*Document excerpt*
(begin)

Inside St. Louis

Bartolino's Osteria
"Dining Triple Play"
 

An original watercolor of Bartolino's by local artist Marilynne Bradley.

Bartolino’s Osteria
"Dining Triple Play"
 

 

 

The Family Saracino offers a trio of eateries definitively designed for the delight of diners. Though you might not know the family surname, you’ll be familiar, I’d wager, the given names of Bart and Chris. To be specific, that’s Bart as in Bartolino’s and Chris as in Chris’ Pancake and Dining. Ther’s Bart the elder and Bart, Jr. who along with his brothers Chris, Michael and John keep their three eating establishments operating like clockwork, which is part of their heritage. We’ll pay a visit to these spots in due course, but first let’s set the stage as to how these restaurants came about.

The Saracino family is originally from the small farming community of San Martino, Compobasso in Pensilis, a region of Italy south of Rome near the Adriatic Sea across from the Baltic peninsula. Bart Sr’s. wife Roseanne’s family hails from Palermo. And yes there are still family members in the old country. For Bart, Sr. the grass seemed greener in the New World, specifically St. Louis, as his cousins Lou and Joe Parente were here and doing quite well, thank you, in the purveying of pizza-pies at their original Parente’s restaurant on N. Sarah St., so this was a natural landing location for young Bart. The Parente’s had first been under the tutelage of Amadeo Firore at his Melrose Neopolitan Pizza location in that well remembered low-ceilinged Midtown basement parlor. It was in the red brick three story Melrose apartment building, now a condo property owned by Pete Rothschild, on N. Sarah St. at W. Pine Blvd a block west of St. Louis U. Melrose drew people from far and wide to sample this newly discovered dish called pizza-pie though there always seemed to be SLU based customers that included: students, professors and priests. Even the Jesuits who were involved in the famous exorcism of a young boy in 1949 which was the basis for the book and movie The Exorcist were Melrose regulars. Pizza by the way got here 12 years before toasted ravioli.

(end)

*Things to do*
1) Translate this sentence from the Bartolino's article into Spanish: "And yes there are still family members in the old country."
2) Update the records from the line containing "Open the Dashboards dropdown" down through the end of the records, changing "Dashboards" to "Reports" and leaving everything else as it is. Leave the pictures out.

*Exercise inputs*
(begin)

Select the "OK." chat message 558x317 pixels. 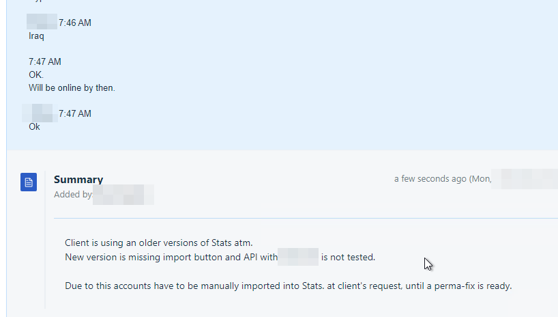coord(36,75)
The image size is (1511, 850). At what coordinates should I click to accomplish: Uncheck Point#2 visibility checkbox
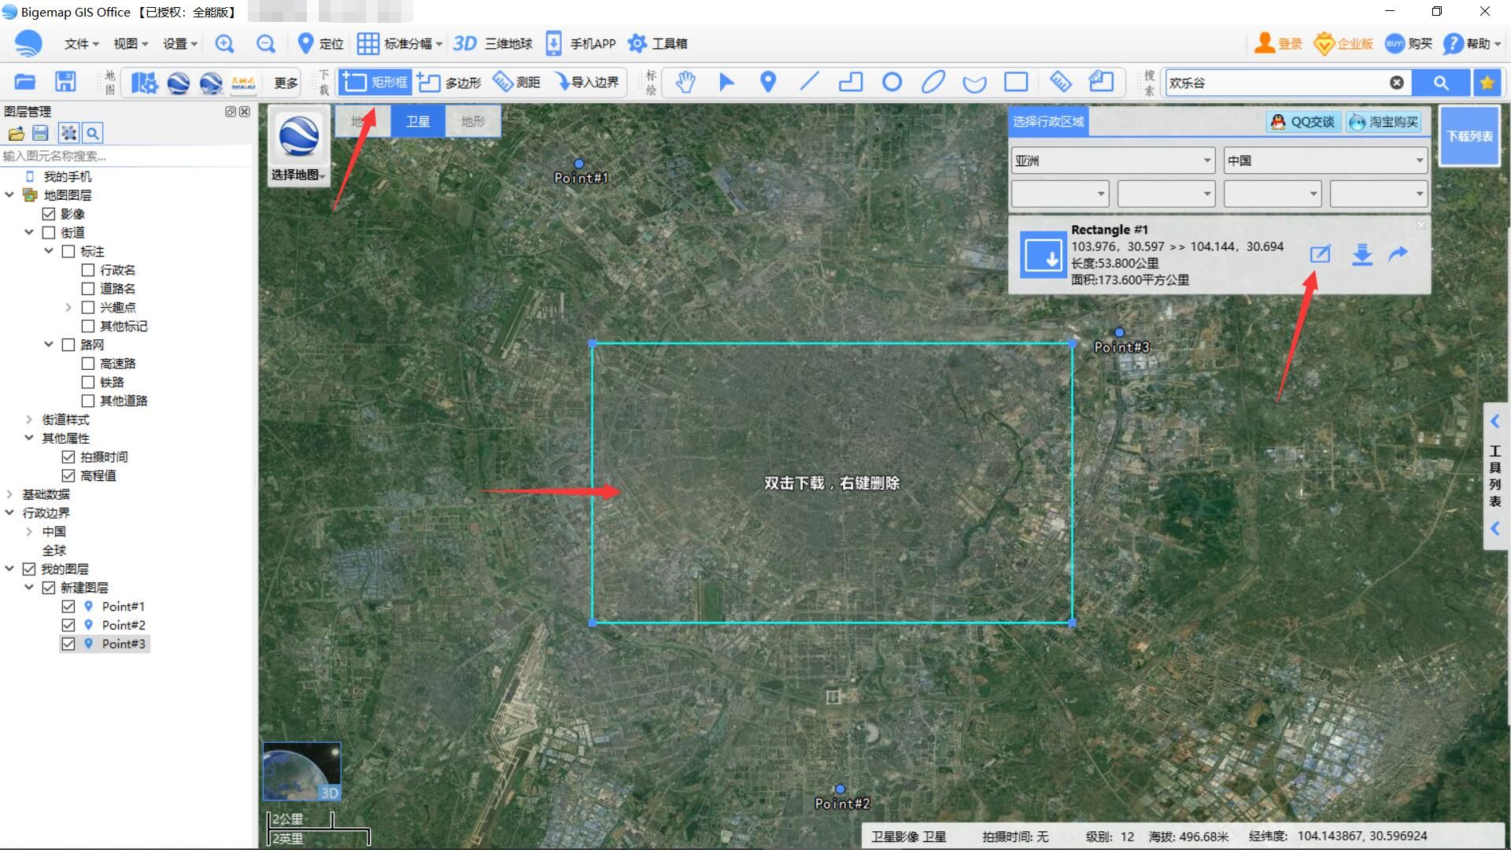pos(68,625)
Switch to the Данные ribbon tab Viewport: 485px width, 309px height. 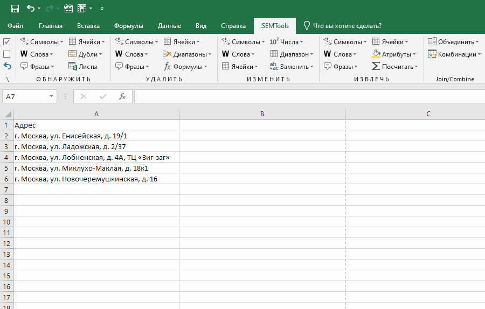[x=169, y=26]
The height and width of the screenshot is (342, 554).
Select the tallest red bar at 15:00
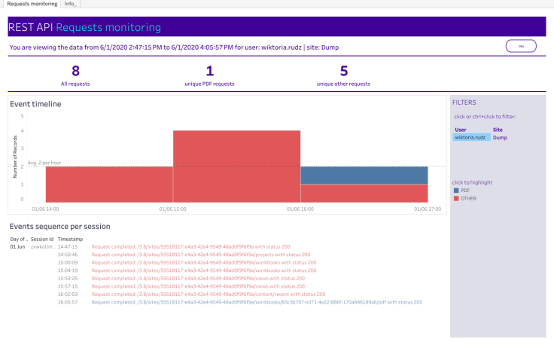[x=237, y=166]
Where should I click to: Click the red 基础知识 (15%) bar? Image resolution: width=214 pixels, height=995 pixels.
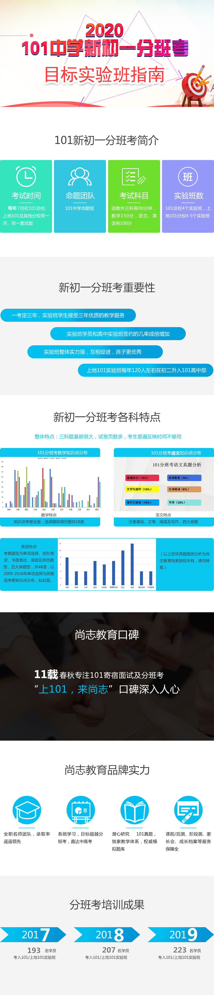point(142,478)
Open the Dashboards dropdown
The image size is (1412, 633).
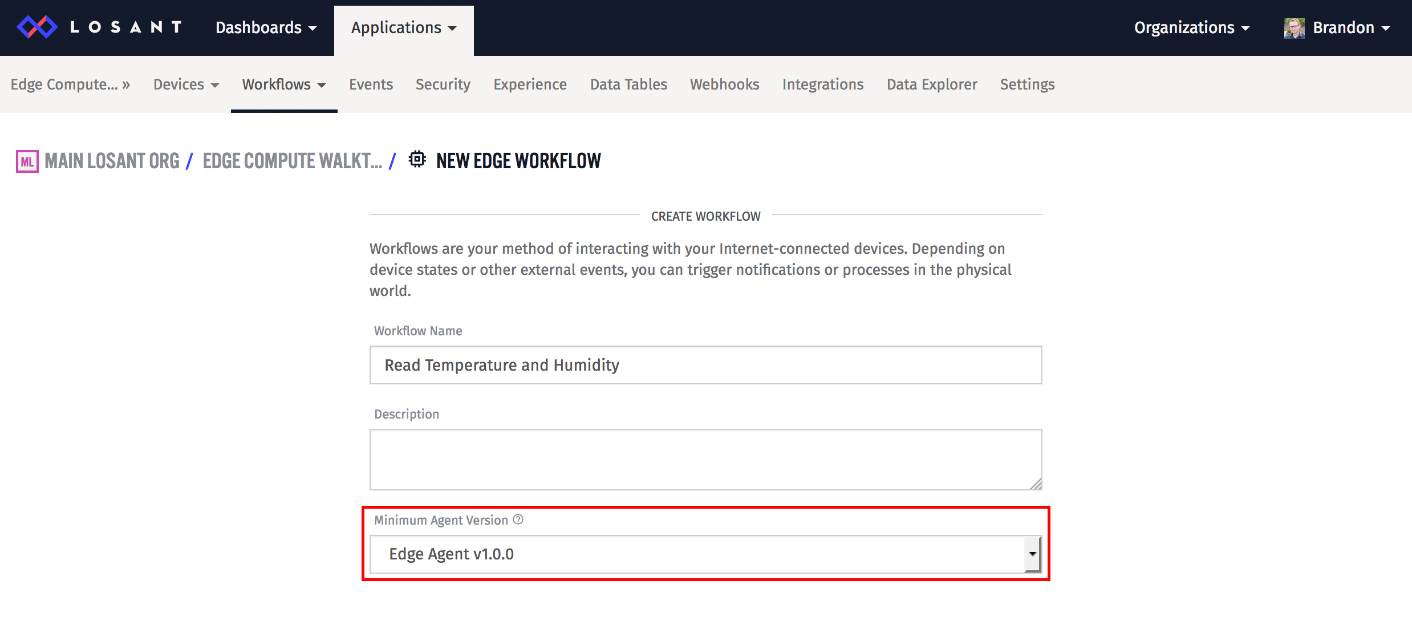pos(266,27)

(end)

*Exercise answers*
1) Y sí, todavía hay familiares en el viejo país.

2)
Open the Reports dropdown
The image size is (1412, 633).
pos(266,27)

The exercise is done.